EXTRACTED INFORMATION ->
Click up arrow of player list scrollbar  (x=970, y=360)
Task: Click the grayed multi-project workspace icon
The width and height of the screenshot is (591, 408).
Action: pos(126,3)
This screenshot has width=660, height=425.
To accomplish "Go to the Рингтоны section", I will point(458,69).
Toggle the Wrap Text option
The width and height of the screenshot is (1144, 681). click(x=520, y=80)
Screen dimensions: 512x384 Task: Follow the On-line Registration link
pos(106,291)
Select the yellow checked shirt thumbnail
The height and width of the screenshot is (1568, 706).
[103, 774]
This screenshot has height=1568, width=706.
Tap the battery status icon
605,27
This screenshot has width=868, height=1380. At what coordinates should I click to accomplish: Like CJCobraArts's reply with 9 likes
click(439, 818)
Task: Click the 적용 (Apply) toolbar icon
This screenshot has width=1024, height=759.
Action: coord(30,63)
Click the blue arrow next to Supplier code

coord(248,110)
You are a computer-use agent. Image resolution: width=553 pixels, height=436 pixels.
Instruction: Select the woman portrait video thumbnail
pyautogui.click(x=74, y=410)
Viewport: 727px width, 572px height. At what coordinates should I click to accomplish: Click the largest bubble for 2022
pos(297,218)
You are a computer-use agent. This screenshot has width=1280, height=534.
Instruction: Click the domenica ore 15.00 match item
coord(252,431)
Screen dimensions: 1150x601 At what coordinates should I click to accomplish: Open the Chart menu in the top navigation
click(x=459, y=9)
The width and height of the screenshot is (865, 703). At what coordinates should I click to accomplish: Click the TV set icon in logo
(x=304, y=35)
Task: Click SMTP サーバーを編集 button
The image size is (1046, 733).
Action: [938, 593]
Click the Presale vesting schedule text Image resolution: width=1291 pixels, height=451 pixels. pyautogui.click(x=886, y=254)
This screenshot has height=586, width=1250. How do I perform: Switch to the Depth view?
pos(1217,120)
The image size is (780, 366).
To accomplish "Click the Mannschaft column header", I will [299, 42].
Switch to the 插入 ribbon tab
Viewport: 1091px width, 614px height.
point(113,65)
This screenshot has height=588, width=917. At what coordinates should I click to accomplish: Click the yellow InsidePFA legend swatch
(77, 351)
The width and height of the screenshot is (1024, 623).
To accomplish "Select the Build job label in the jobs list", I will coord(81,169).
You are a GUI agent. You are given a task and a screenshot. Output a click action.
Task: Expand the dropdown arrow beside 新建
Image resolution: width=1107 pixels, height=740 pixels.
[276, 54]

WHAT IS REQUIRED -> What is asked for is an exact copy of the lines above from the one containing "Viewport: 727px width, 572px" through the one containing "You are a computer-use agent. This", and only those.

EXERCISE RESPONSE ->
Viewport: 727px width, 572px height. At what coordinates should I click to accomplish: Click the largest bubble for 2022
pos(297,218)
You are a computer-use agent. This screenshot has width=1280, height=534.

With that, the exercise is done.